EXERCISE DIRECTIONS —
Please write out every entry below, word for word.

[Collected data entries]
=== Section Start ===

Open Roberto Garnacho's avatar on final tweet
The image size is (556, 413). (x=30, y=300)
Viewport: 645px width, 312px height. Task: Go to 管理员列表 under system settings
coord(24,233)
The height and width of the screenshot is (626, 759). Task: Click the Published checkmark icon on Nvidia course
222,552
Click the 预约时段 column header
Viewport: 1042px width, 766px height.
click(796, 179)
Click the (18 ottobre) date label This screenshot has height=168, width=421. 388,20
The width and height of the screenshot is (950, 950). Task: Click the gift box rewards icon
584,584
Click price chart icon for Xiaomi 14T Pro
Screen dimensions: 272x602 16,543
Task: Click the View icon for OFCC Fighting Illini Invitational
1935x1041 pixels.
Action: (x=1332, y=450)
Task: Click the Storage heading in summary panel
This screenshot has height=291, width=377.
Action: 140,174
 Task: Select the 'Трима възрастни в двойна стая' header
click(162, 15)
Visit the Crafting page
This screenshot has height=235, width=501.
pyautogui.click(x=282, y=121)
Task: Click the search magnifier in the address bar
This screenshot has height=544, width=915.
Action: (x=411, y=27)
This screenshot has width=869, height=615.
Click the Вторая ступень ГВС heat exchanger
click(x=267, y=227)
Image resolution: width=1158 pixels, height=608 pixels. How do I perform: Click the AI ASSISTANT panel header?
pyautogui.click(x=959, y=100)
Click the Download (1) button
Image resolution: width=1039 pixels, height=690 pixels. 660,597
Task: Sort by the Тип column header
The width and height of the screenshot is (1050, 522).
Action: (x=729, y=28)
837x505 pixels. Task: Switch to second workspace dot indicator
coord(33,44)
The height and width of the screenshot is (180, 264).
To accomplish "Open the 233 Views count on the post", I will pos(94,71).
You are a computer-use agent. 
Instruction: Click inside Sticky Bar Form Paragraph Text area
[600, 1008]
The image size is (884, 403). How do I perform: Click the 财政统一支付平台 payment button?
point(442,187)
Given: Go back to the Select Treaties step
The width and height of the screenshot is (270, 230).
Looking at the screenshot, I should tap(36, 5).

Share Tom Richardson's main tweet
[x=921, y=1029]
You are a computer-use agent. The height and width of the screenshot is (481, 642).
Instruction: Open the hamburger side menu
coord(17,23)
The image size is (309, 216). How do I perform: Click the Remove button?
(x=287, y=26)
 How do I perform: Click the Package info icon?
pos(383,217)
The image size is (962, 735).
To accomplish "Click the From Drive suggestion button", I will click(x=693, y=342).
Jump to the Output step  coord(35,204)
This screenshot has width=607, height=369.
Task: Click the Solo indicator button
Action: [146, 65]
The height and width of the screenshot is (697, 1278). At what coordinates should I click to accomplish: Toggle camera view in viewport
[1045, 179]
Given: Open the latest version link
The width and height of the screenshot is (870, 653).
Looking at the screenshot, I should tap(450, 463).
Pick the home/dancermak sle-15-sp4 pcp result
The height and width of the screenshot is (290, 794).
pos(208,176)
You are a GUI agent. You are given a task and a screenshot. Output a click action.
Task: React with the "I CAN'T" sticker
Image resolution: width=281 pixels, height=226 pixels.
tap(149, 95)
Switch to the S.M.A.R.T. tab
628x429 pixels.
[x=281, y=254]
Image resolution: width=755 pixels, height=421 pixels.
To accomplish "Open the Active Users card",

=== Section End ===

RESULT FOR THIS EXERCISE —
Open Roberto Garnacho's avatar on final tweet
The image size is (556, 413). (x=30, y=300)
Viewport: 645px width, 312px height. Task: Go to 管理员列表 under system settings
coord(24,233)
The height and width of the screenshot is (626, 759). Task: Click the Published checkmark icon on Nvidia course
222,552
Click the 预约时段 column header
Viewport: 1042px width, 766px height.
click(796, 179)
Click the (18 ottobre) date label This screenshot has height=168, width=421. 388,20
The width and height of the screenshot is (950, 950). Task: Click the gift box rewards icon
584,584
Click price chart icon for Xiaomi 14T Pro
Screen dimensions: 272x602 16,543
Task: Click the View icon for OFCC Fighting Illini Invitational
1935x1041 pixels.
Action: (x=1332, y=450)
Task: Click the Storage heading in summary panel
This screenshot has height=291, width=377.
Action: 140,174
 Task: Select the 'Трима възрастни в двойна стая' header
click(162, 15)
Visit the Crafting page
This screenshot has height=235, width=501.
pyautogui.click(x=282, y=121)
Task: Click the search magnifier in the address bar
This screenshot has height=544, width=915.
Action: (x=411, y=27)
This screenshot has width=869, height=615.
Click the Вторая ступень ГВС heat exchanger
click(x=267, y=227)
Image resolution: width=1158 pixels, height=608 pixels. How do I perform: Click the AI ASSISTANT panel header?
pyautogui.click(x=959, y=100)
Click the Download (1) button
Image resolution: width=1039 pixels, height=690 pixels. 660,597
Task: Sort by the Тип column header
The width and height of the screenshot is (1050, 522).
Action: (x=729, y=28)
837x505 pixels. Task: Switch to second workspace dot indicator
coord(33,44)
The height and width of the screenshot is (180, 264).
To accomplish "Open the 233 Views count on the post", I will pos(94,71).
You are a computer-use agent. 
Instruction: Click inside Sticky Bar Form Paragraph Text area
[600, 1008]
The image size is (884, 403). How do I perform: Click the 财政统一支付平台 payment button?
point(442,187)
Given: Go back to the Select Treaties step
The width and height of the screenshot is (270, 230).
Looking at the screenshot, I should tap(36, 5).

Share Tom Richardson's main tweet
[x=921, y=1029]
You are a computer-use agent. The height and width of the screenshot is (481, 642).
Instruction: Open the hamburger side menu
coord(17,23)
The image size is (309, 216). How do I perform: Click the Remove button?
(x=287, y=26)
 How do I perform: Click the Package info icon?
pos(383,217)
The image size is (962, 735).
To accomplish "Click the From Drive suggestion button", I will click(x=693, y=342).
Jump to the Output step  coord(35,204)
This screenshot has width=607, height=369.
Task: Click the Solo indicator button
Action: [146, 65]
The height and width of the screenshot is (697, 1278). At what coordinates should I click to accomplish: Toggle camera view in viewport
[1045, 179]
Given: Open the latest version link
The width and height of the screenshot is (870, 653).
Looking at the screenshot, I should tap(450, 463).
Pick the home/dancermak sle-15-sp4 pcp result
The height and width of the screenshot is (290, 794).
pos(208,176)
You are a GUI agent. You are given a task and a screenshot. Output a click action.
Task: React with the "I CAN'T" sticker
Image resolution: width=281 pixels, height=226 pixels.
tap(149, 95)
Switch to the S.M.A.R.T. tab
628x429 pixels.
[x=281, y=254]
Image resolution: width=755 pixels, height=421 pixels.
To accomplish "Open the Active Users card",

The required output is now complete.